Random Forest Machine Learning
The Machine Learning (ML) analysis with acetate, pyruvate, Butyricimonas, butyrate, Bacteroidetes, Alistipes, and α-diversity (Shannon index) used as joint predictors of the before/after status in the HIT group led to an ROC curve with an AUC of 0.78, which represents a fair set of variables for discriminating subjects from the pre- and post-HIT group. (Fig. 3). Furthermore, the ML analysis with pyruvate, lactate, acetate, α-diversity (Shannon index), and butyrate used as joint predictors led to an ROC curve with an AUC of 0.99, which represents an excellent set of variables for discriminating subjects from the pre- and post-HITB group (Fig. 4).
ROC (receiver operating characteristic) curves with an area under the ROC curve (AUC) for the RFM-L algorithm acetate, pyruvate, Butyricimonas, butyrate, Bacteroidetes, Alistipes, and α-diversity (Shannon index) as joint predictors/discriminators between pre- and post-intervention in HIT. FPR, false-positive rate; HIT, high-intensity training group; RFM-L, Random Forest machine-learning; TPR, true positive rate
ROC (receiver operating characteristic) curves with an area under the ROC curve (AUC) for the RFM-L algorithm pyruvate, lactate, acetate, α-diversity (Shannon index), and butyrate, as excellent joint predictors/discriminators between pre- and post-intervention in HITB. FPR, false-positive rate; HITB, high-intensity training and use of probiotic cheese group; RFM-L, Random Forest machine-learning; TPR, true positive rate
Discussion
The reported controlled trial was used to study the effect of 7 weeks of a high-intensity exercise program, with or without probiotic Bryndza cheese consumption, on the gut microbiota composition and metabolomics in high-level competitive swimmers.
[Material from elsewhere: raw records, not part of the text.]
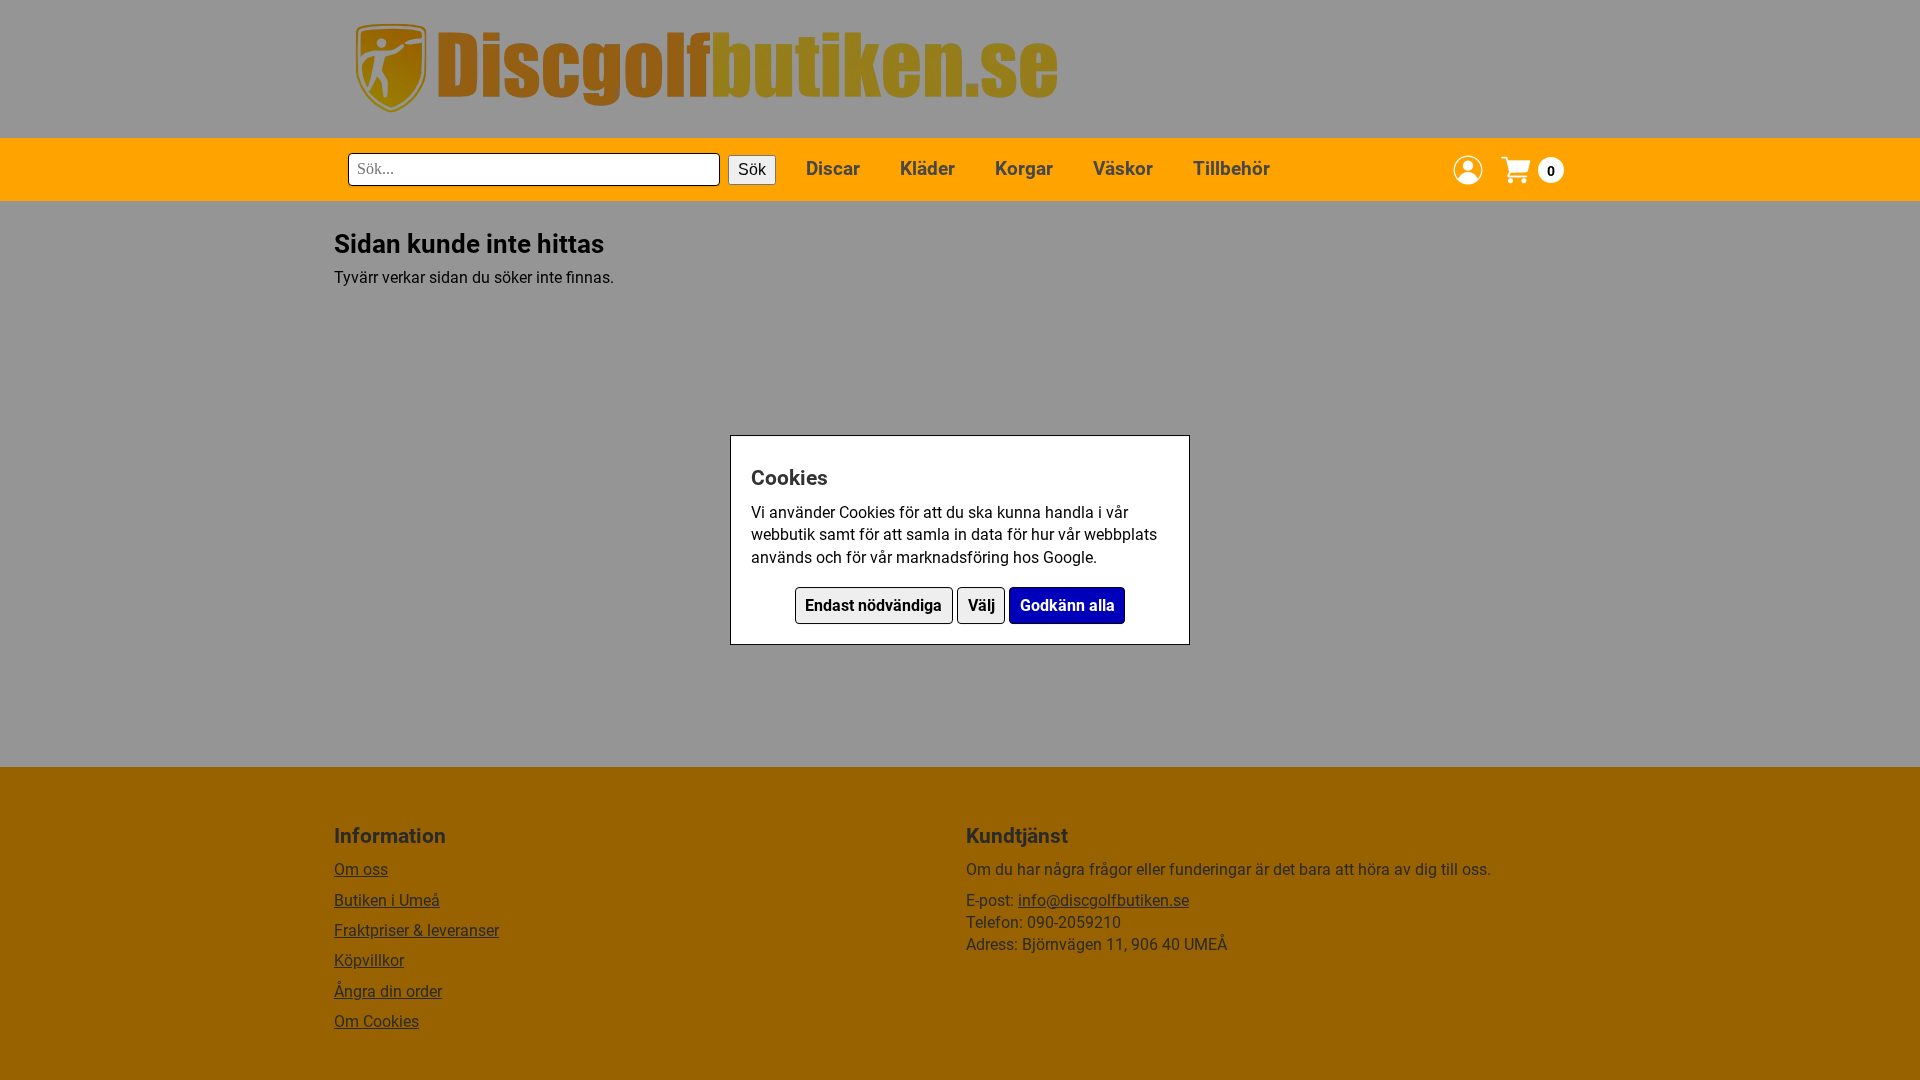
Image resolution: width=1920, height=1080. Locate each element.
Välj (981, 605)
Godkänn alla (1067, 605)
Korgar (1024, 168)
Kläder (927, 168)
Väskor (1123, 168)
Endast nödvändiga (873, 605)
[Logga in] (1468, 170)
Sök (752, 169)
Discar (833, 168)
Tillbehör (1231, 168)
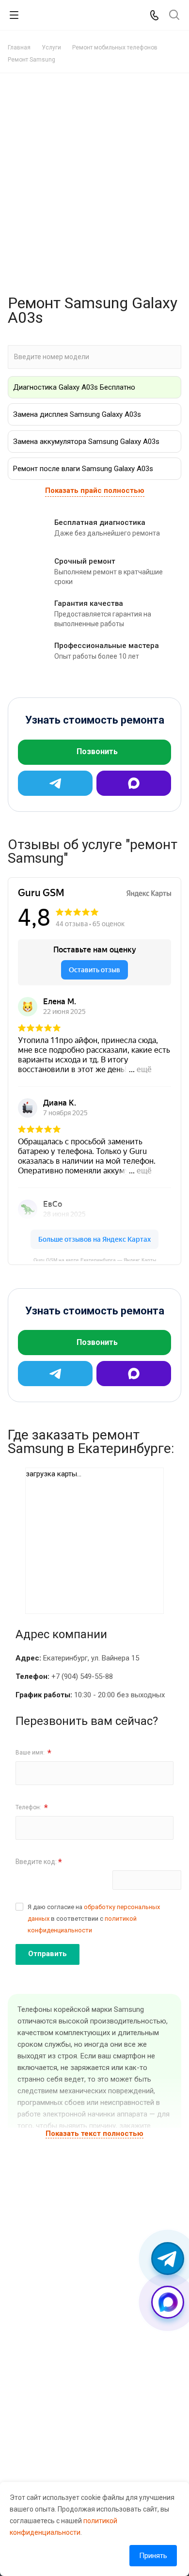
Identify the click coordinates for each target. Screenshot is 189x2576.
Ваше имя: (33, 1753)
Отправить (47, 1953)
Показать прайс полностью (94, 490)
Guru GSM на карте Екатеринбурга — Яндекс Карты (94, 1259)
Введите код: (39, 1862)
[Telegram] (55, 783)
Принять (153, 2555)
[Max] (133, 783)
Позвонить (97, 751)
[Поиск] (174, 16)
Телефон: (32, 1807)
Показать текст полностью (94, 2133)
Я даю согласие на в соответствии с (94, 1918)
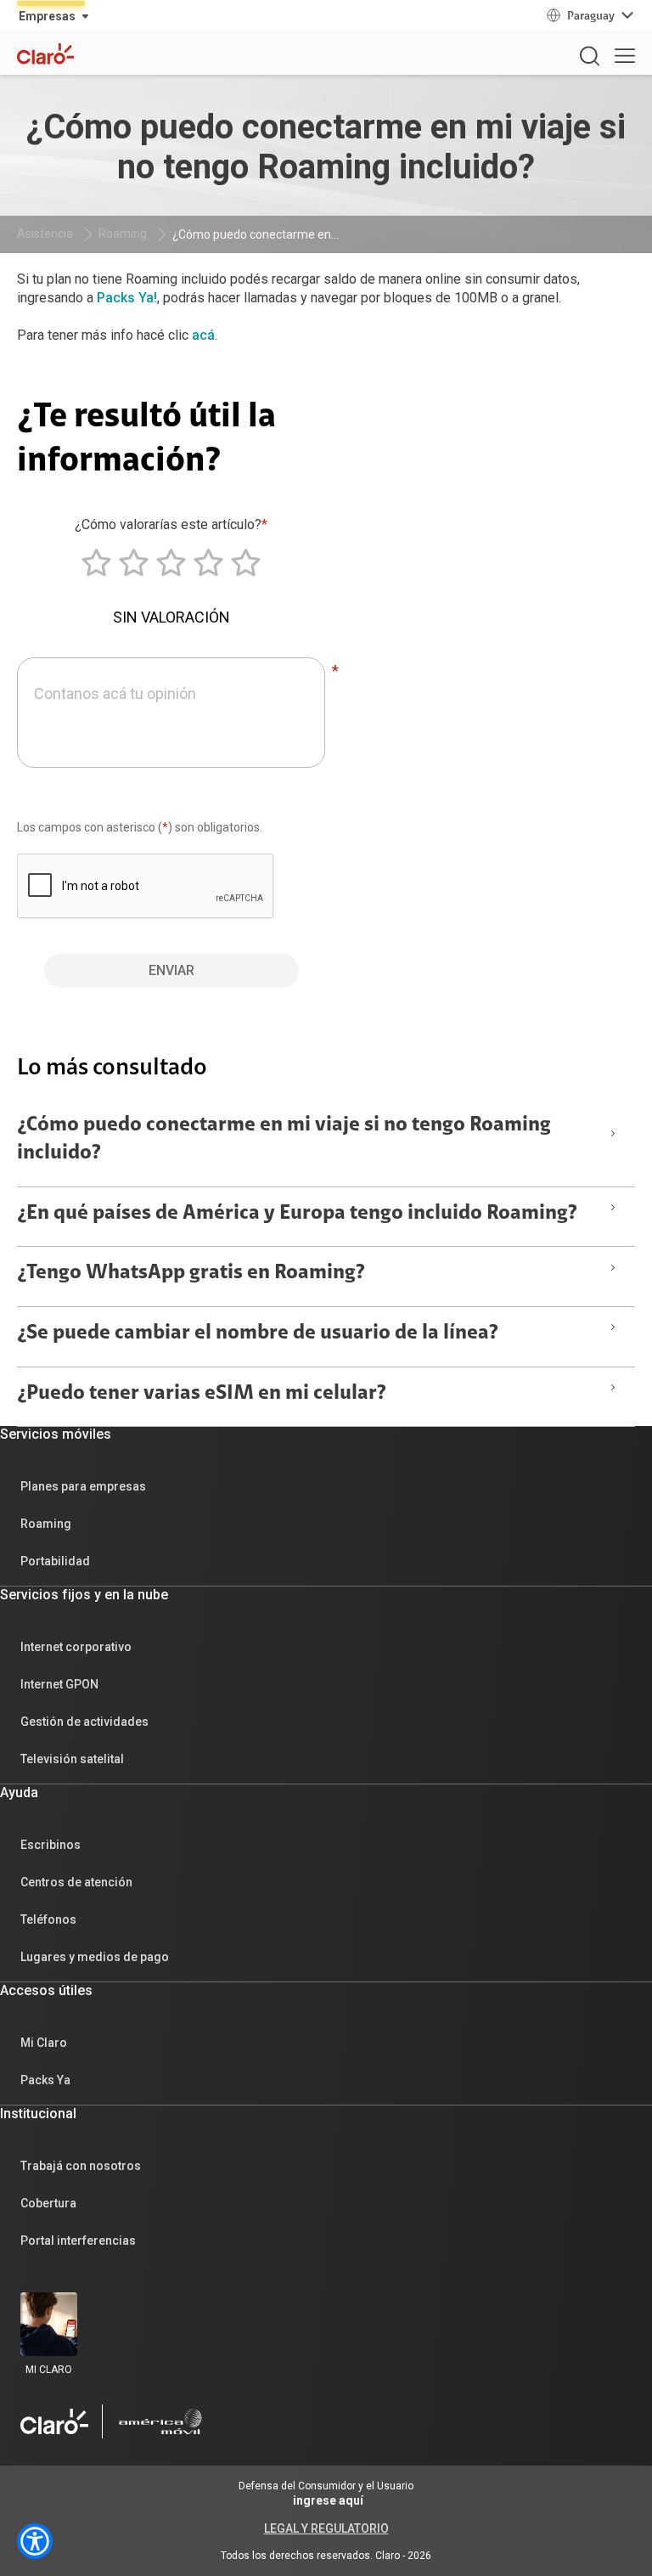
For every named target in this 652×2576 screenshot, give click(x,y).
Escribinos (50, 1845)
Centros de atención (76, 1882)
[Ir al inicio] (54, 2421)
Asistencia (45, 233)
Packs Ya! (127, 298)
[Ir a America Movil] (160, 2421)
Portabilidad (55, 1561)
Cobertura (48, 2203)
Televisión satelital (72, 1759)
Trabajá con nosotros (80, 2166)
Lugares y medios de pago (94, 1957)
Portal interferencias (78, 2240)
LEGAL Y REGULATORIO (326, 2528)
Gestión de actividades (84, 1721)
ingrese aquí (328, 2500)
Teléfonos (48, 1919)
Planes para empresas (83, 1486)
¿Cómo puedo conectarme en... (255, 234)
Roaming (122, 233)
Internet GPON (59, 1684)
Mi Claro (43, 2042)
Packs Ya (45, 2080)
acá (203, 335)
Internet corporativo (76, 1647)
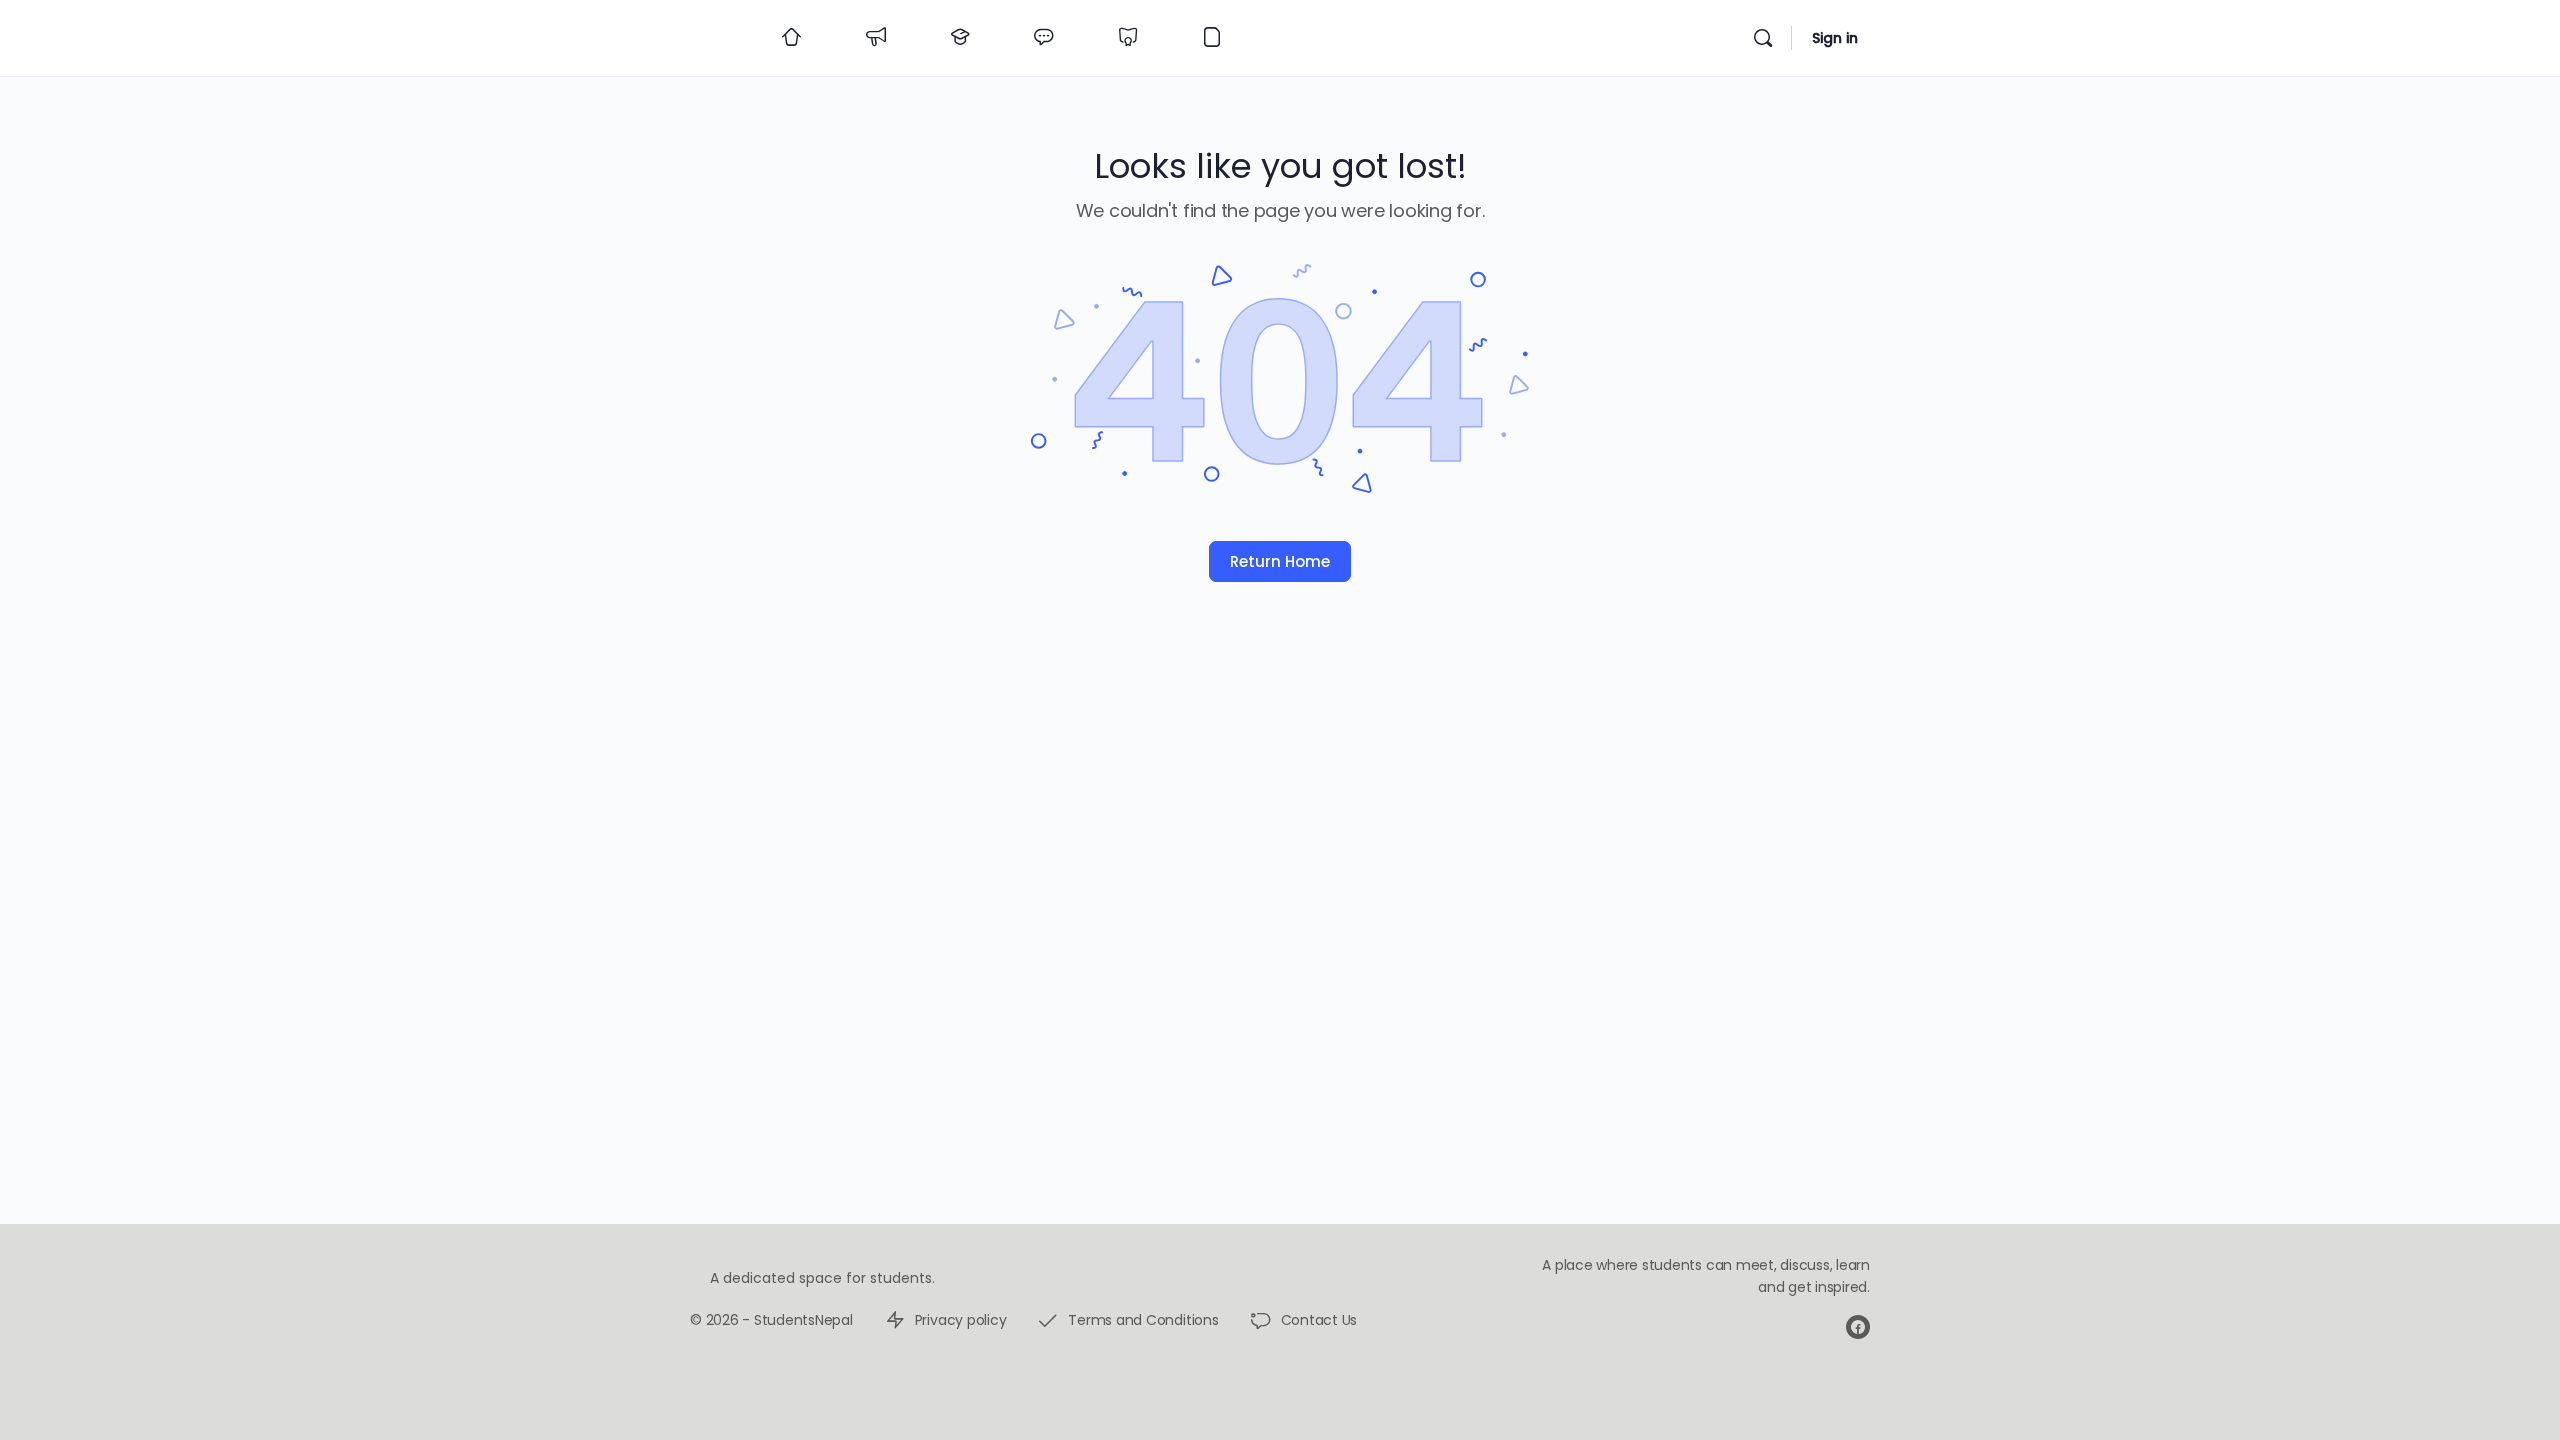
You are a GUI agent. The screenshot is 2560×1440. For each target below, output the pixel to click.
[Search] (1763, 38)
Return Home (1280, 561)
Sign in (1835, 38)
We hypothesized that intensive physical training would have a positive influence on SCFA producers in the gut and on metabolites in the blood of athletes. We expected that regular consumption of Bryndza cheese would have an additional positive effect on the relative abundance of lactic acid bacteria (LAB). Our main findings demonstrated that high-intensity exercise increased bacterial diversity as measured by the Shannon index in both groups. Furthermore, we found a higher abundance of the LAB after Bryndza consumption (Lactobacillales and Lactococcus). Remarkably, we observed a higher relative abundance of intestinal SCFA producers. In addition, we found a decrease in serum butyrate and acetate in both groups.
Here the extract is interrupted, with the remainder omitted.